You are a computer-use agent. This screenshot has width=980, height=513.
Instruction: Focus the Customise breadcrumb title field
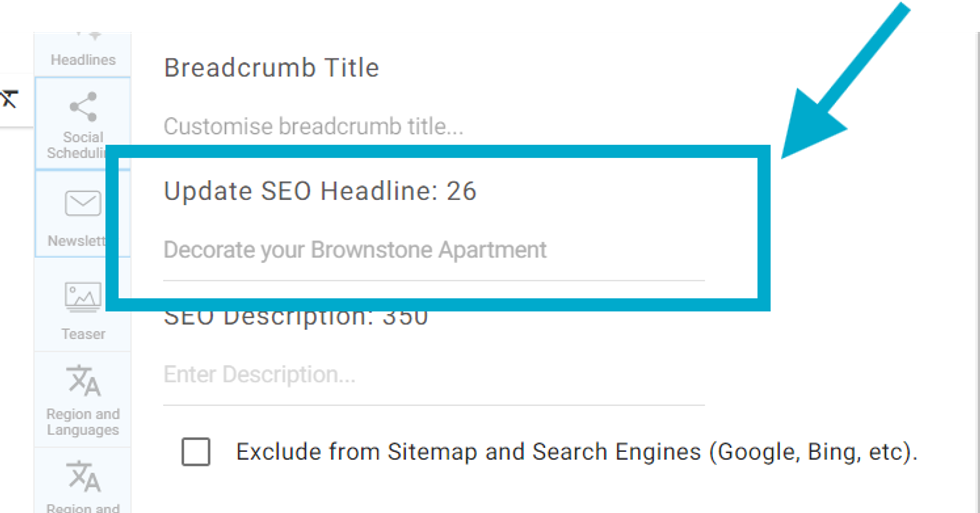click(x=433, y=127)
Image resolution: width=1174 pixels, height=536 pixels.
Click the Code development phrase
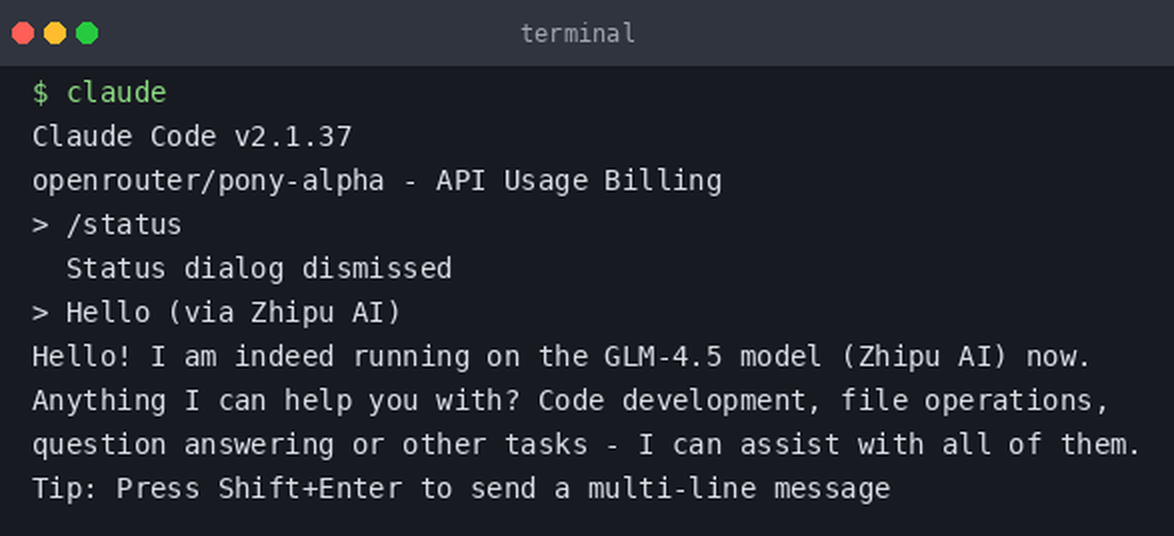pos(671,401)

# [The problem]
Every record above should be set down exactly, with the pictures left out.

# [Response area]
You are a computer-use agent. This screenshot has width=980, height=513.
Instruction: Focus the Customise breadcrumb title field
click(x=433, y=127)
Image resolution: width=1174 pixels, height=536 pixels.
Click the Code development phrase
pos(671,401)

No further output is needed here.